So actually, there is another one that isn't mine or in the training data bc it was a friend's own personal theory (SKL) and there's also came up higher on average, but still didn't come out on top. Someone at the hackathon also wrote down a sophisticated version of their own moral theory and ran it and it didn't break the top 7 and SFOM still came out on top.
So yes I think that you make a great point and that that's one of the things that should be added to a more sophisticated version of the benchmark ranking system! (in fact I wanted to automate it and create a site so people could add their own more easily etc) to make the ranking and research loop continuous. I think the other two friend theories coming up above the top 50% in ranking shows that you might be right that the AI's have a sycophantic bias to out of training data theories... however on the other hand I thought they might have a bias towards theories in their training data since they have a lot more information on them versus the personal summaries of out of training data theories (like my own / the friends & the hackathon's submission) so it's not cut and dry which way the system would be biased.

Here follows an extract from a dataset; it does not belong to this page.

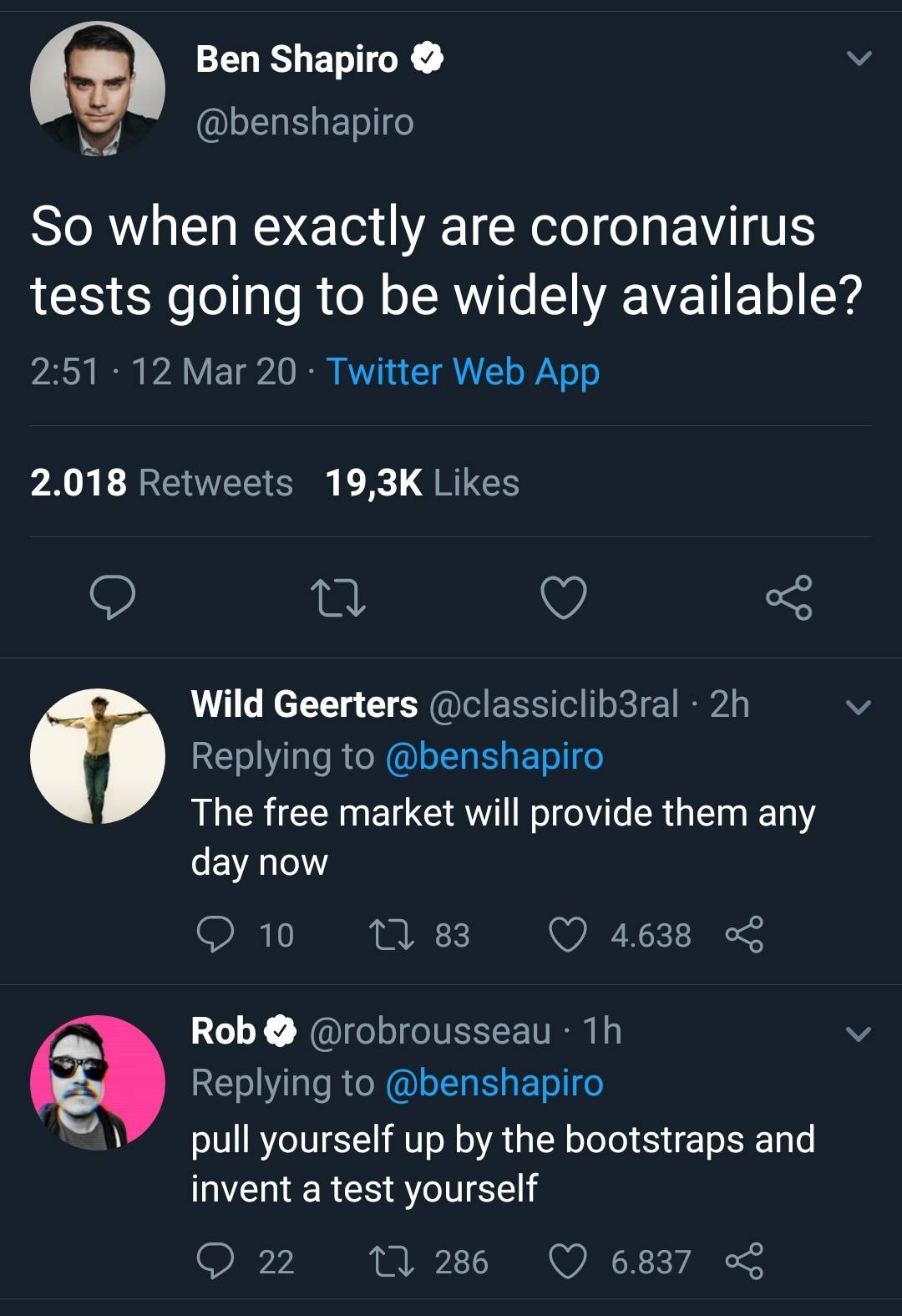Viewport: 902px width, 1316px height.
Task: Like Rob's bootstraps reply
Action: point(568,1261)
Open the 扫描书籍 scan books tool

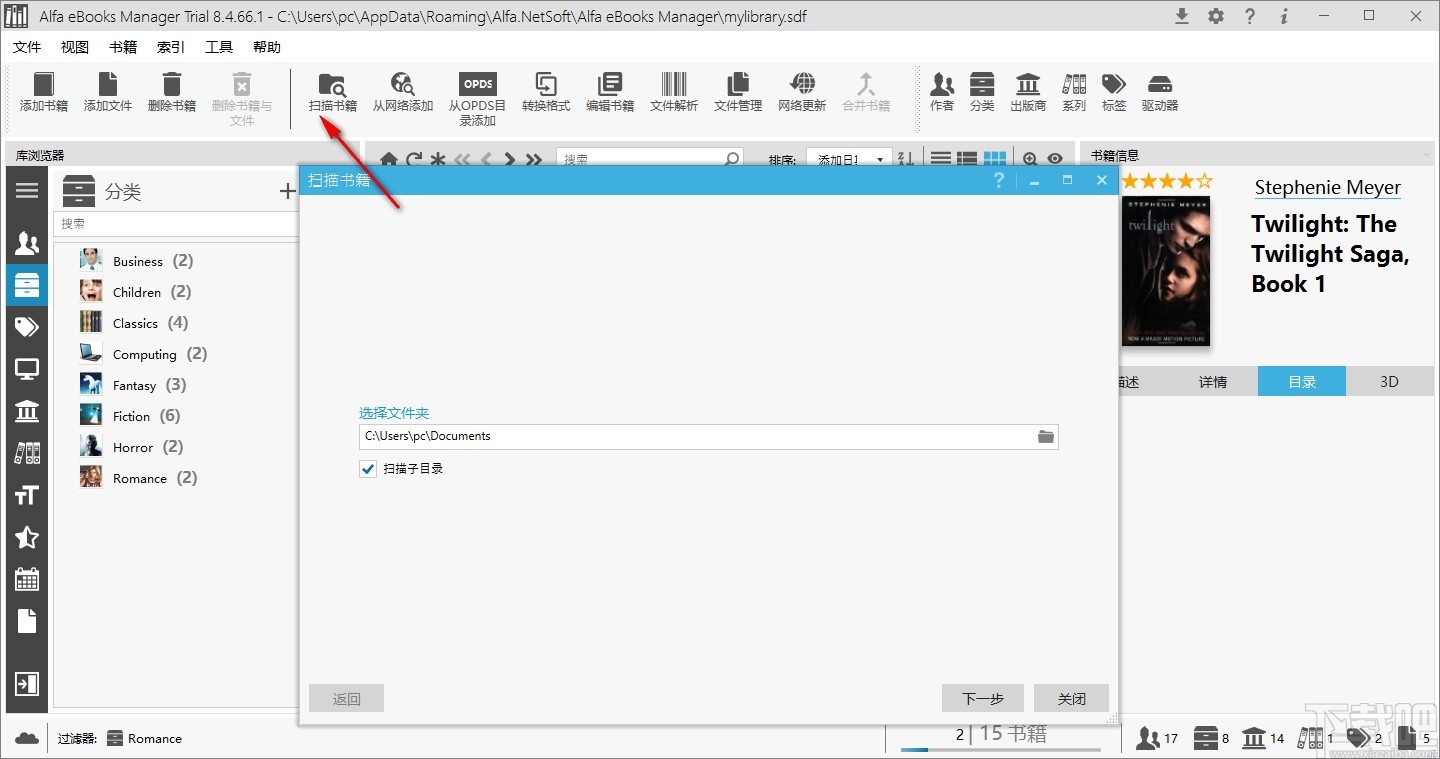332,95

I did talk about the limitations of this current rough version of the benchmark on the site, but I'd add all your concerns and more to it. So maybe instead of 2-3 non training data ones, we will have many more to reduce sycophancy. but it is interesting to note as a counter to your point that among the 3 non training data theories, SFOM still ended up on top. I think although imperfect, it is a non-trivial signal that this should happen consistently.

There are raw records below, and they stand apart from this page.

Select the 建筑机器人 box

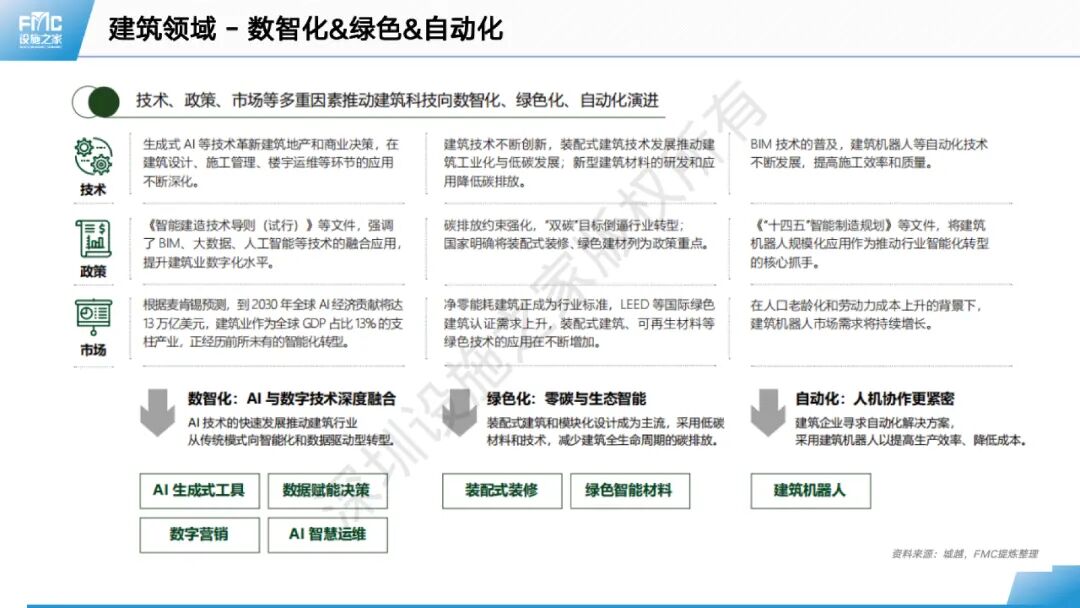[x=813, y=491]
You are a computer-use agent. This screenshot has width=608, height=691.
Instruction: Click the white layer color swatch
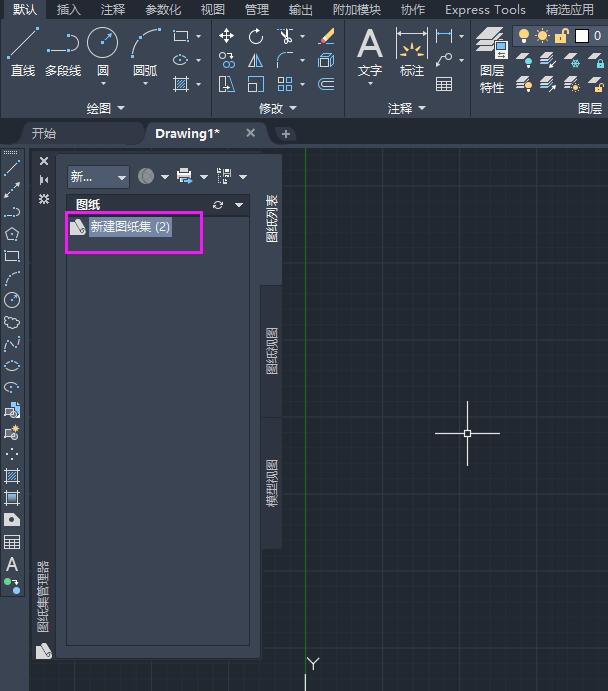tap(582, 36)
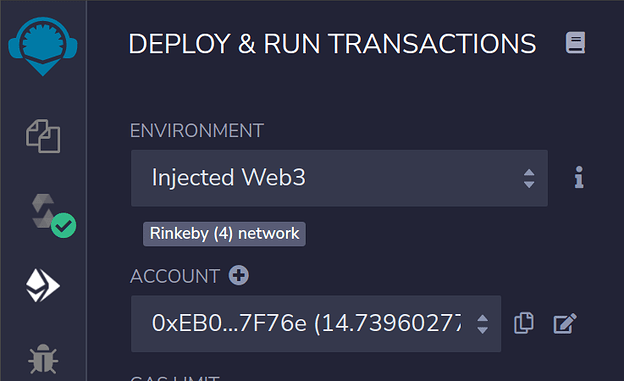Click the ENVIRONMENT label
624x381 pixels.
pos(197,131)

I do think the criteria are also not the strongest. Again they were LLM generated at the time (to reduce my own bias) by asking the LLMs to come up with a thorough list of criteria to assess and rank moral theories. There are many criteria however that I think can be cut, merged, or refined, and i want to add quantitative criteria, and more. With funding I'd also try to get expert philosophers to contribute and write their own criterion, etc. Plus the automated website version would allow anyone to critique and submit their own criteria.

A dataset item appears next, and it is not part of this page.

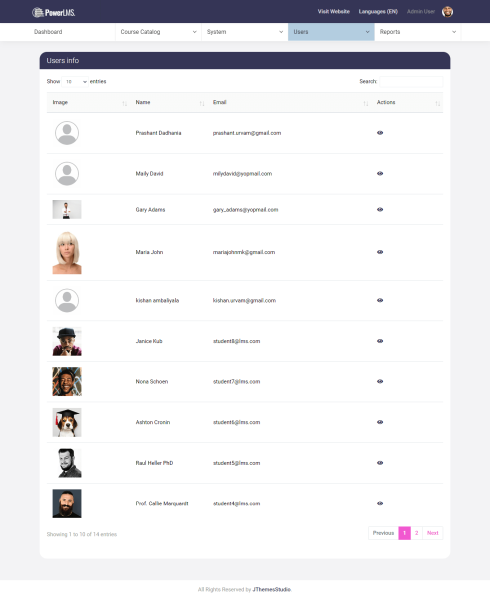View Ashton Cronin using the eye icon

pyautogui.click(x=380, y=422)
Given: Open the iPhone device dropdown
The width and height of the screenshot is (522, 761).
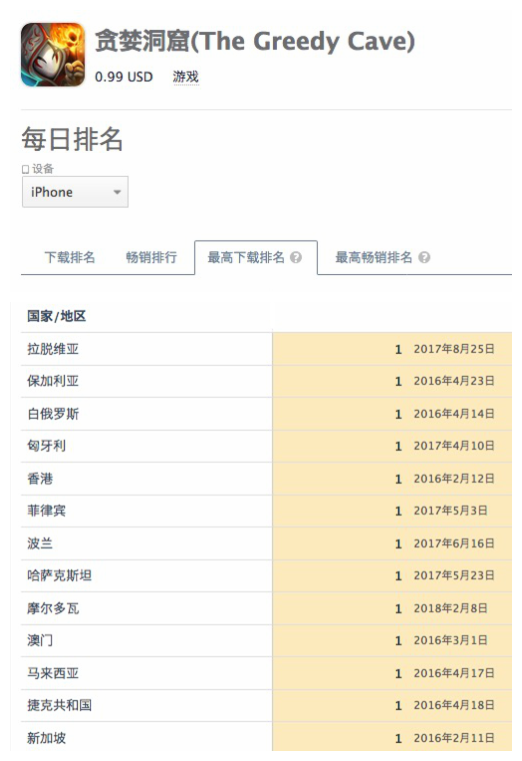Looking at the screenshot, I should (75, 192).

I think you're making a good point about the circularity of some of the criteria, but that's a whole other can of ouroboros to discuss in more detail!
Once again as stated in the doc and site, the benchmark is really a rough proof of concept signal, all the theories listed are listed as summaries with an example. The SFOM summary there was a piece of my theory written in 2025 focusing on key components like the Subjective v Objective morality resolution, but it was by no means exhaustive. and it is currently outdated as things have advanced substantially in the last year. So I will keep you posted as I begin to release more refined theory!
I would say there is some overlap w/ the EA theory and other theories before it like moral naturalism , natural law , utilitarianism, deontology etc. because I do think that all of those theories contain kernels of truth / are special cases or subparts of a larger unified one. A lot of the theory should be compatible with past correct theory , but more cohesive and general, and yes it should feel obviously true if it is obviously true.
One of the things I wanted to add to the benchmarking is moral scenarios as you mention, so maybe you could write down which ones you'd think are worth testing and I'll add them in the future benchmarking system! :)
I feel bad that you feel you need more information to rate me accurately, because I agree! this submission is not a good reflection of the work / theory in a complete or updated sense but i rushed this submission to participate bc Defender wanted me to and I thought it would be a fun low stakes way to push myself forward. so i apologize if you feel your time was wasted and would recommend ignoring me / waiting until I publish somewhere more fully / thoroughly.
Viewing post in Formalizing Morality (Neodore) jam comments
I don't at all find it to have been a waste of time, it was an interesting read, I just don't feel like I understand what you're selling, yet. I think the EAs are ridiculous, and, while well-intentioned, absolutely rife with practical failings akin to that which have created many hells in recent history. I would want to be able to read your actual theory, even a several sentence summary, to be able to understand that which is being posited.